[Directions]: Can you give again the part of the Delonghi leak thread that opens with "Please can anybody" and closes with "continue this conundrum....", substituting "puzzle" for "conundrum"?
━━━ Text excerpt
# DELONGHI MAGNIFICA ECAM 22.110B LEAKING INTO DRIP TRAY... HELP PLEASE!



## Rob Mac (Mar 5, 2021)

Hi all. Here's hoping somebody can help with this annoying problem.

I have an issue where too much water is leaking into the left hand side of the drip tray (steam nozzle side) when the machine is either:



first switched on and charging up,


making coffee,


top right button is pressed to activate the steam function, or


machine is turning off both manually and automatically.


I've followed various how to videos posted on YouTube by Milen Stoitsev (Thanks Milen, all v.helpful and informative), but unfortunately none address my actual problem.

As per Milen's video "DeLonghi Magnifica Ecam Water Leaks and Dispenser Cleaning", I stripped the machine down, thoroughly checked and cleaned the interior (including descaling where required), removed, cleaned and reinstated all accessible hoses and also replaced the O rings to the infuser as a matter of routine maintenance. Happily that improved the coffee strength and cured a minor leak into the grounds box, but I still have the issue of too much water running into the drip tray.

By process of elimination I have identified that the water is coming from a plastic pipe which then discharges into the upright black drainage section that then runs off into the drip tray. It is clean hot water with no coffee grounds or staining. See attached video for identification purposes.

I've searched online but unfortunately can't find a parts diagram for this model anywhere that will help me identify what this pipe is, where it comes from or what it connects to. If anybody recognises this problem, I'd appreciate your help and advice as to what part(s) I need and how to fit them.

Although the machine is 5-6 years old it's had very light use (2 cups a day max). Other than this annoyance, it works perfectly and makes great coffee, so I'm reluctant to scrap it and spend £ hundreds on a new machine when it can be repaired for the price of a few quids worth of spare parts and a couple of hours of my time. Thanks to lockdown I've got plenty of time on my hands and my repair skills are probably above that of your average DIY-er, so I'm fairly confident I can tackle this with a bit of help and advice from anyone who knows what the problem is and how to solve it.

Thanks in advance

Rob


----------



## Rob Mac (Mar 5, 2021)

UPDATE....

I thought the problem might be the steam valve unit, so I've just replaced it but the problem still persists 😡

Please can anybody shed some light on where this leak is likely coming from?


----------



## Rob Mac (Mar 5, 2021)

SECOND UPDATE

To continue this conundrum....



Steam valve replaced,


3x large orange O rings to infuser replaced,


Still no joy.


Today I've stripped out the piston head/thermoblock. There are no visible cracks to the plastic casing and no blockages that I can see. In the absence of any obvious fault I'm now stuck.

Could the thermoblock itself have failed in some way and be the cause of my problem (excess water running through the cooling chamber into the drip tray and grounds box), or could there be a valve/switch causing the leak?

I can easily replace the thermoblock unit, but I'm really not sure if this part is the cause of my problem. Has anyone had a problem with a thermoblock where the actual fault wasn't immediately obvious, but replacing it cured the leak?

From what I've read Delonghi machines suffer similar leaks on a fairly regular basis, but it's frustrating because I can't identify the cause in this instance and feel like I'm stumbling around in the dark and spending out for various parts on the off chance that it might work, but obviously I'm getting nowhere fast.
━━━━━━
━━━ Data extract
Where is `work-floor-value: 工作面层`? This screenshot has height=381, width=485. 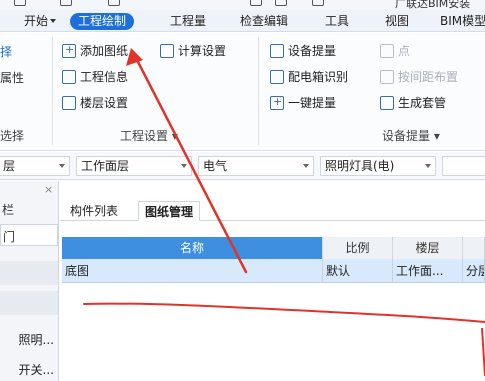 work-floor-value: 工作面层 is located at coordinates (106, 166).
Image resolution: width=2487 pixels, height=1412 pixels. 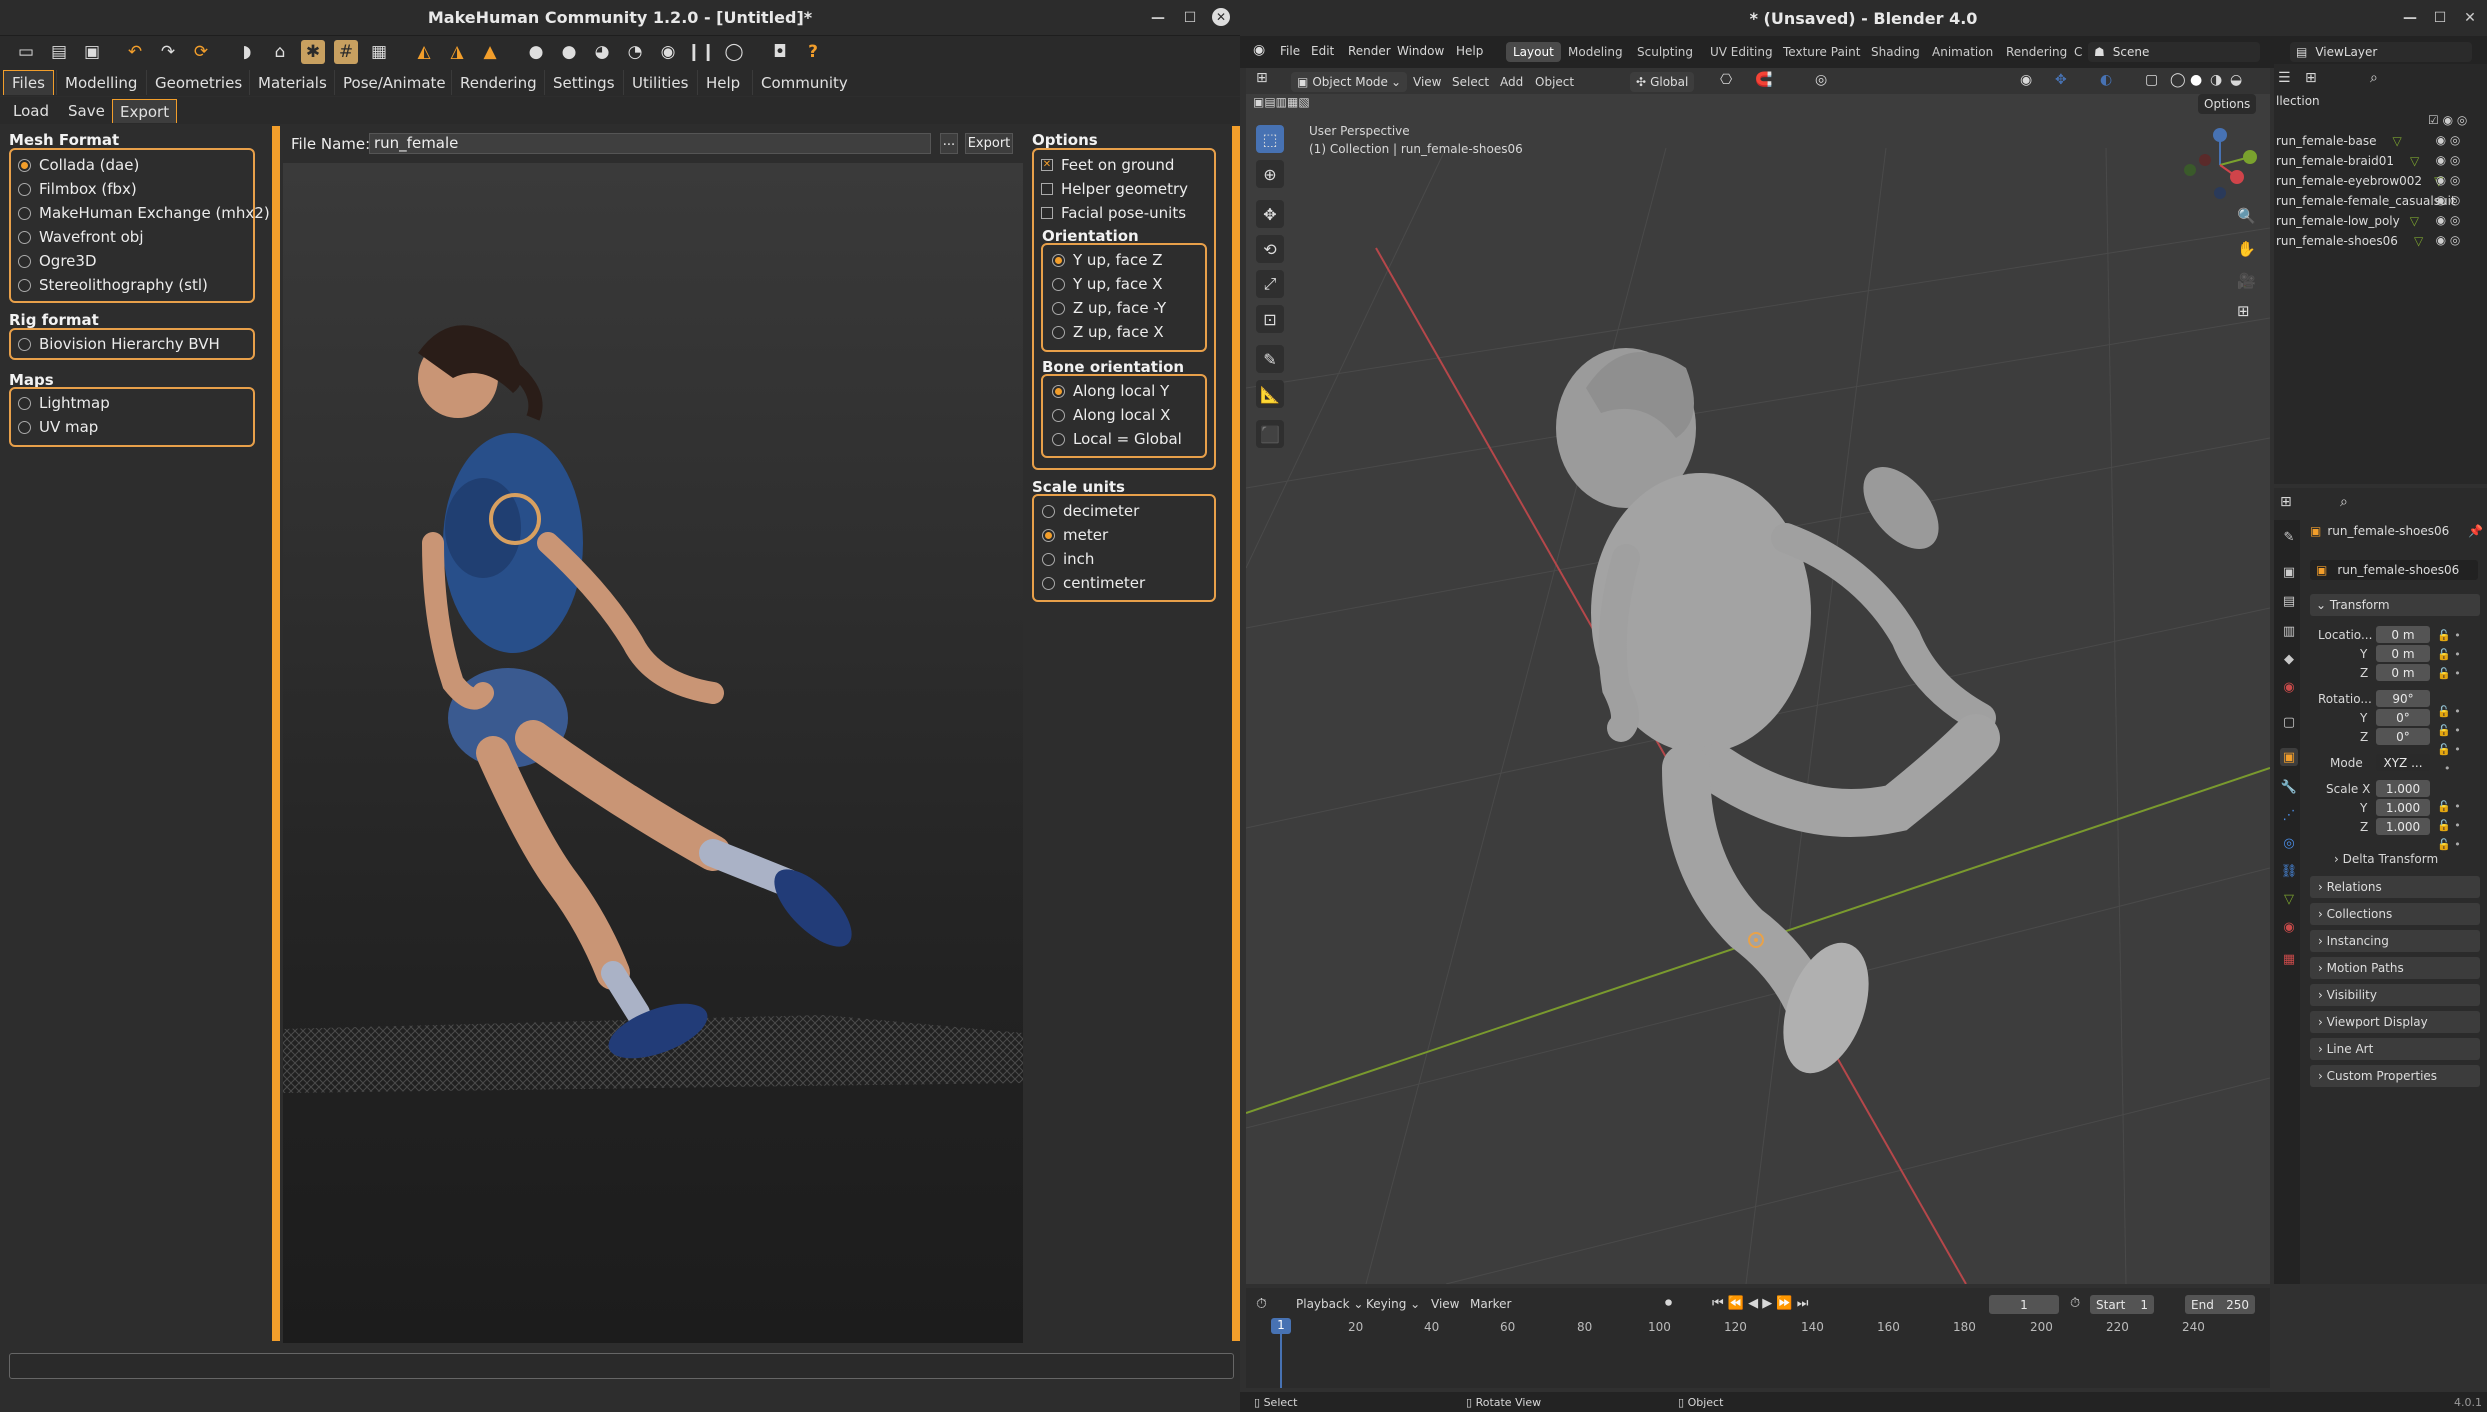 I want to click on tool-tab-icon: ✎, so click(x=2289, y=537).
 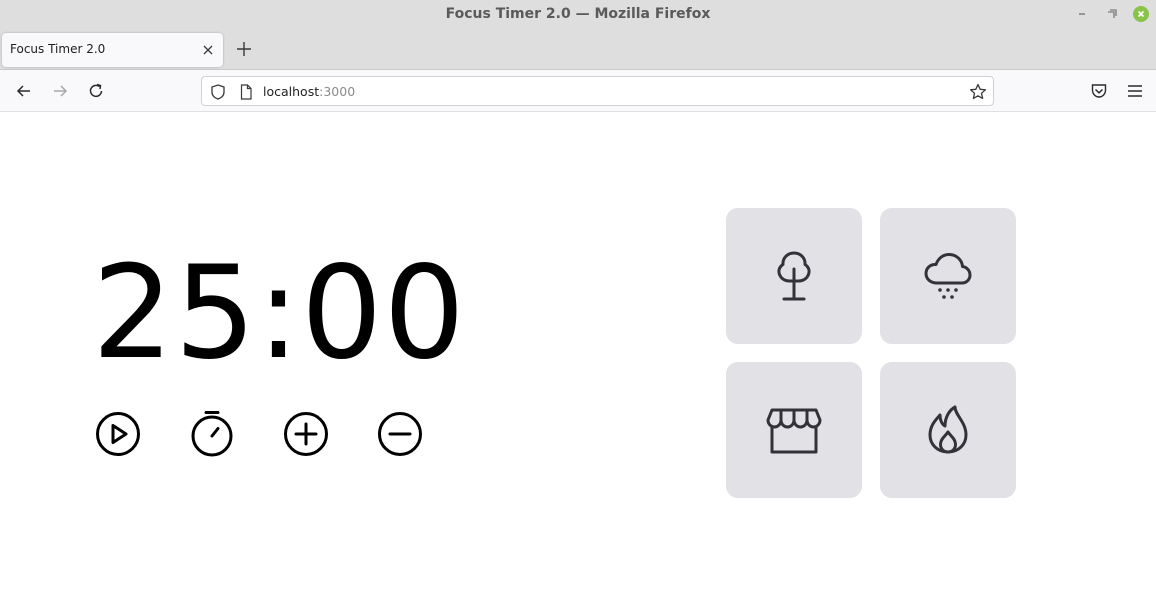 I want to click on page-icon, so click(x=246, y=92).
━━━━━━
[Finished task]:
Please can anybody shed some light on where this leak is likely coming from?


----------



## Rob Mac (Mar 5, 2021)

SECOND UPDATE

To continue this puzzle....